[Raw data — start]

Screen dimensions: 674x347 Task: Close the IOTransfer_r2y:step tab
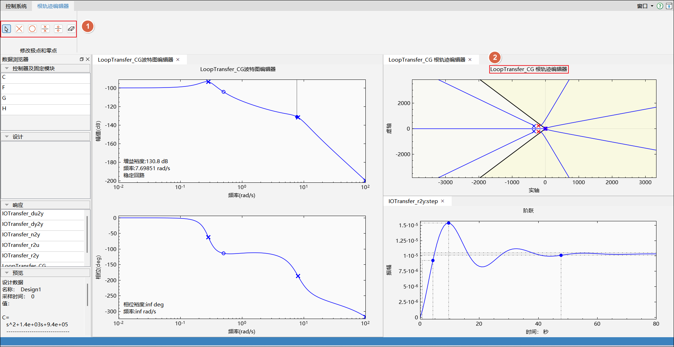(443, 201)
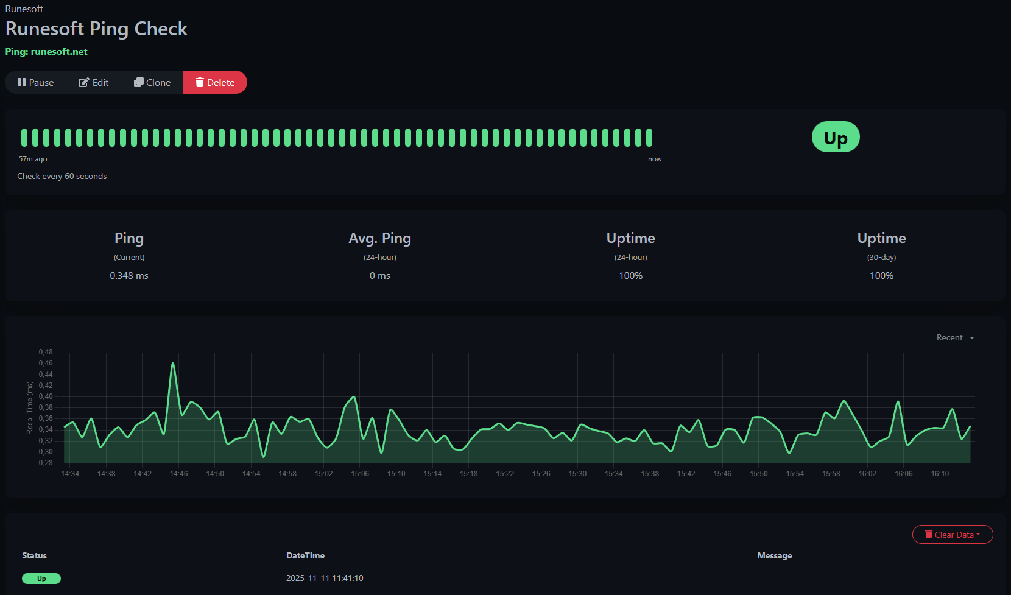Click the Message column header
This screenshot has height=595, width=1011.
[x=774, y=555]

[Raw data — finish]
[Raw data — start]

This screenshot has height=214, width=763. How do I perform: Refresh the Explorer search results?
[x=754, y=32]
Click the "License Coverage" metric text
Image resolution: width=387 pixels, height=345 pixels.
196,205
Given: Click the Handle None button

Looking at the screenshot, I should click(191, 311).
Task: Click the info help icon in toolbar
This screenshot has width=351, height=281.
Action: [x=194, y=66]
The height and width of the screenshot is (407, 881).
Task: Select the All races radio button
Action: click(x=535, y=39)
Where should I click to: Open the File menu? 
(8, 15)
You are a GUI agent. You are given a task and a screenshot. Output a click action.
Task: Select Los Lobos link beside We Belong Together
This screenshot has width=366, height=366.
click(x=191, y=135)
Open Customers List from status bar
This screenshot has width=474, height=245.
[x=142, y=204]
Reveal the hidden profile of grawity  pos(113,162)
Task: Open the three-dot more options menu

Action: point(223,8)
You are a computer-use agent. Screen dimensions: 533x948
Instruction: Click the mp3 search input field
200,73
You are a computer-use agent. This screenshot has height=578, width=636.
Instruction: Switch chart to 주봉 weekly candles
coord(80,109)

[Raw data — finish]
[Raw data — start]

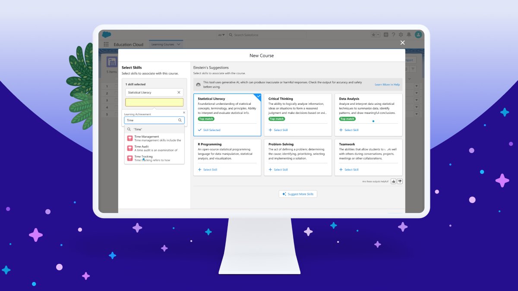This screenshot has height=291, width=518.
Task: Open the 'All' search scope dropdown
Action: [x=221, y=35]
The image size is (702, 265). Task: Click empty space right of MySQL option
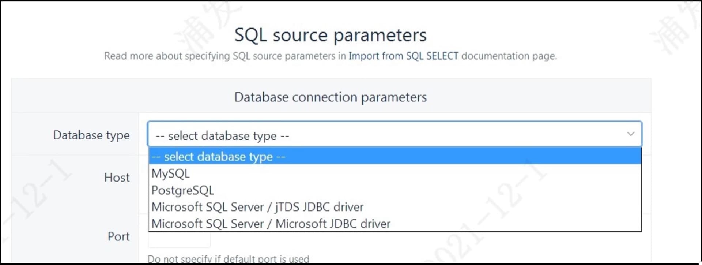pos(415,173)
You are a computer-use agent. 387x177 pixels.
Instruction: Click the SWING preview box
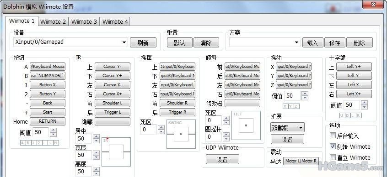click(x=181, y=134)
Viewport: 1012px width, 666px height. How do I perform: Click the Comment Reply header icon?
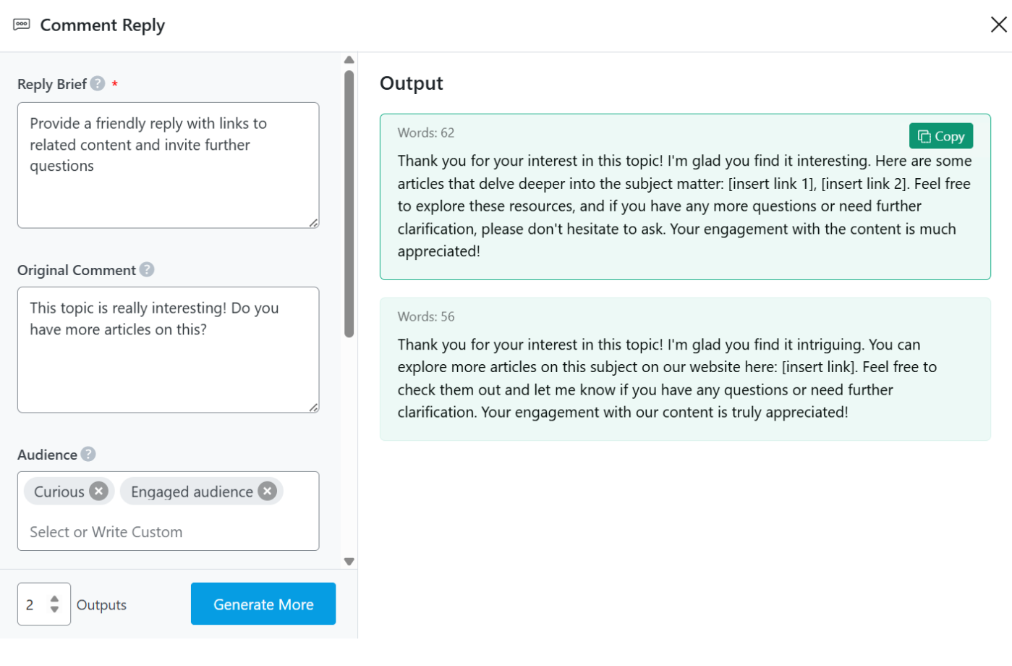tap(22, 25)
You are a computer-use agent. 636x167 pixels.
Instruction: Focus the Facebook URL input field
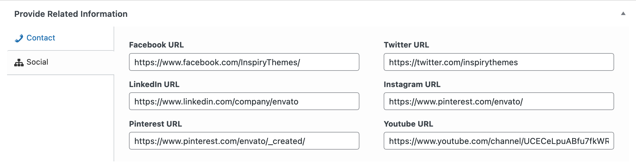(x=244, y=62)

[Raw data — finish]

*Exercise directions*. All lines above from the one containing "Reveal the hidden" to the one containing "You are a computer-use agent. This" must be repeated exactly, both lines included, and no others.

*Task solution*.
Reveal the hidden profile of grawity  pos(113,162)
Task: Open the three-dot more options menu

Action: point(223,8)
You are a computer-use agent. Screen dimensions: 533x948
Instruction: Click the mp3 search input field
200,73
You are a computer-use agent. This screenshot has height=578, width=636.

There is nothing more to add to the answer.